L'identification du genre Yersinia repose sur ses propriétés morphologiques, culturales et métaboliques. Celle d'espèce est déterminée à l’aide de caractères biochimiques supplémentaires. Les caractères phénotypiques doivent être interprétés après incubation à 25-30°C car ces bactéries sont prototrophes à 28°C et auxotrophes à 37°C.

Caractères du genre Yersinia 

- Bacille Gram négatif aéro-anaérobie, mobile à 25°C et immobile à 37°C.
- Absence d’oxydase
- Fermentation du glucose sans production de gaz
- Réduction des nitrates en nitrites
- Présence d’une uréase très active et rapide (sauf Y. pestis). Le test de l’urée est positif en moins de 2h à partir de colonies prélevées sur gélose TSA. L’uréase apparaît plus tardivement sur milieu CIN (entre 3h et 24h). Il existe de rares souches uréase négative (0,8% des souches reçues au CNR).
- Tryptophane désaminase (TDA) négatif.

Caractères d’espèces 

Les méthodes semi-automatisées d'identification et la spectrométrie de masse type MALDI-TOF sont fréquemment utilisées, mais ne permettent pas toujours une identification correcte de l'espèce:
L'espèce Y. pseudotuberculosis possède des caractères métaboliques proches de ceux d'autres espèces de Yersinia de pathogénicité différente avec lesquelles elle peut être confondue: Y. similis (non pathogène), Y. wautersii (probablement pathogène) et Y. pestis. Les souches de Y. pseudotuberculosis sont subdivisées en sérotypes, dont le plus fréquent en France est le sérotype I, suivi par le III. Le sérotypage est effectué au CNR à l'aide d'antisérums spécifiques. L'isolement d'une souche de Y. pseudotuberculosis, quel que soit son sérotype, indique qu'elle est responsable de la pathologie infectieuse observée.

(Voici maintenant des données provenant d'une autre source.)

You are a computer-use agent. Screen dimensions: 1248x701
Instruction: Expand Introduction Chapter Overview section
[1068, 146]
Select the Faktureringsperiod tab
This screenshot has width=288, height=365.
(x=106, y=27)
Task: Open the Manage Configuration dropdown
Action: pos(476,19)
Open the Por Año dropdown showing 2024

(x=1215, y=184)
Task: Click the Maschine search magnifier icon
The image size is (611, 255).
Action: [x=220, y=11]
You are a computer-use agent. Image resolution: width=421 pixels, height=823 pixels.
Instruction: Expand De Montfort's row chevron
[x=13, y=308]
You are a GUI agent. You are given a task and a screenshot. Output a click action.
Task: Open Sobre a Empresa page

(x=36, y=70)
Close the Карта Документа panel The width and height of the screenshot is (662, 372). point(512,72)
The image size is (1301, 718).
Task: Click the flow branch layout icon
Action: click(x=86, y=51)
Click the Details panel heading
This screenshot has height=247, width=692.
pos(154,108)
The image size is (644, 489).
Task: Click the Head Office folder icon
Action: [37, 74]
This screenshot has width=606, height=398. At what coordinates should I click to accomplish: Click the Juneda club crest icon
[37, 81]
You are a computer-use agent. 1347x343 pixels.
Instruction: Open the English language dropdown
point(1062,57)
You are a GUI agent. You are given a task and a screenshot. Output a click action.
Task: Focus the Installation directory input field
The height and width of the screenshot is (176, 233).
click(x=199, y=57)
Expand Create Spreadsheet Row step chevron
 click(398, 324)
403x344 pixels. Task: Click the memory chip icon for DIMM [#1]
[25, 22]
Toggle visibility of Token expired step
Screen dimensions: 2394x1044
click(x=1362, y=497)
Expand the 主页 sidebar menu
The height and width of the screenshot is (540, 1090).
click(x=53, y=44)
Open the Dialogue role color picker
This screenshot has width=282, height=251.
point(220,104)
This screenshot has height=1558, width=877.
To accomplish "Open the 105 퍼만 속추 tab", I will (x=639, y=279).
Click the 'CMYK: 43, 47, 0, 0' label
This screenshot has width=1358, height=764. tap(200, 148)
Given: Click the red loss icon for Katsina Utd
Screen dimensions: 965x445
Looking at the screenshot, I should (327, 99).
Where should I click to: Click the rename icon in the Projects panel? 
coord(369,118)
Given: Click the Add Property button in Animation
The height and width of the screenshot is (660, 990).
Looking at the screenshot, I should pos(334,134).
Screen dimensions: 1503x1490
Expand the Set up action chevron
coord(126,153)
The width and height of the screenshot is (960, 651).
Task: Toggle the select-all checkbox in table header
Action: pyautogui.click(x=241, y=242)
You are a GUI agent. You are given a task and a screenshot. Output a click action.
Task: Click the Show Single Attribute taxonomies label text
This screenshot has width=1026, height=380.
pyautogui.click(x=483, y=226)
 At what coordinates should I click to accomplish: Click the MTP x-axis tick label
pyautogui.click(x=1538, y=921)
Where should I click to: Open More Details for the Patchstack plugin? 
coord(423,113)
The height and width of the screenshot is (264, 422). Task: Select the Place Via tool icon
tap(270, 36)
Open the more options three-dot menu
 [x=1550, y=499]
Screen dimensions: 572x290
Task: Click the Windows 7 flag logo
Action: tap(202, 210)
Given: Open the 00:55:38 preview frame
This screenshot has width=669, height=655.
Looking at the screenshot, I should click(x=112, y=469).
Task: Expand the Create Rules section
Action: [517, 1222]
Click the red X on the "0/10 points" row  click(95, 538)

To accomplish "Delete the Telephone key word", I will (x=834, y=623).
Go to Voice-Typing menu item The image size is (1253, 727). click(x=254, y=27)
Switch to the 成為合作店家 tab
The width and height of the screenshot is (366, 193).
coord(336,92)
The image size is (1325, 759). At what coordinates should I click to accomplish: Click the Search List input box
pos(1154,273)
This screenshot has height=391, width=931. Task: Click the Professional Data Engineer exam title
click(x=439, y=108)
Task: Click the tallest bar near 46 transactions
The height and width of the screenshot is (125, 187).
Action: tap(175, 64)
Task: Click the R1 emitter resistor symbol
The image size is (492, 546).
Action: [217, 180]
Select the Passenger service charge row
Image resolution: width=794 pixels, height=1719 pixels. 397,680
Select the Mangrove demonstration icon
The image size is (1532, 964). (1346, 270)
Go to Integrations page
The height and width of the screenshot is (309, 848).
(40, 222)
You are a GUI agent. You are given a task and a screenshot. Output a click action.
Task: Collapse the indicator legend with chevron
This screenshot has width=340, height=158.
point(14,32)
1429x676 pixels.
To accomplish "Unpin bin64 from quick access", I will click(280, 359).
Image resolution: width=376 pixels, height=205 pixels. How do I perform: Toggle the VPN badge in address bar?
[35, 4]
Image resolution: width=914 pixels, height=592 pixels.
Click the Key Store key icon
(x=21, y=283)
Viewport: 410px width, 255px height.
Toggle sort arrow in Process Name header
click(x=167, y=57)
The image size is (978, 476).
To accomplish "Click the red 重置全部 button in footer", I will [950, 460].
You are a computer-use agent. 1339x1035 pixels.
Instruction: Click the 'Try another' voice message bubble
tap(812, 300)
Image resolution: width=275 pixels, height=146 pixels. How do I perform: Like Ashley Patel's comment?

L'espèce Y. enterocolitica est subdivisée en 6 biotypes (1A, 1B, 2 à 5) par des tests biochimiques, et en 48 sérotypes à l'aide d'une batterie d'antisérums. Les biotypes 1A et 1B peuvent être associés à de nombreux sérotypes tandis que les autres biotypes sont associés à des sérotypes spécifiques (4/O:3, 2/O:9, 3/O:3 et 2-3/O:5,27). Un sérotypage partiel peut-être fait à l'aide d'antisérums O:3, O:5, O:9 et O:27. Le lysotypage de Y. enterocolitica est également effectué à l'aide d'une batterie de 28 phages, mais il n'est appliqué qu'aux souches du biotype 4.

Les souches de Y. enterocolitica n'ont pas toutes le même degré de pathogénicité:

- Les souches du biotype 1A sont très répandues dans l'environnement et sont fréquemment présentes à l'état saprophyte dans l'intestin de l'homme, sans être responsables d'une pathologie. En effet, plus d'un quart des souches de Y. enterocolitica isolées de selles humaines sont non pathogènes.
- Les souches du biotype 1B sont au contraire très pathogènes (septicémiques), mais elles sont isolées principalement aux Etats Unis et pratiquement jamais en France.
- Le biotype de Y. enterocolitica le plus fréquent en France est le biotype 4 (87% des Y. enterocoliticapathogènes), suivi des biotypes 2 (12%) et 3 (0,2%).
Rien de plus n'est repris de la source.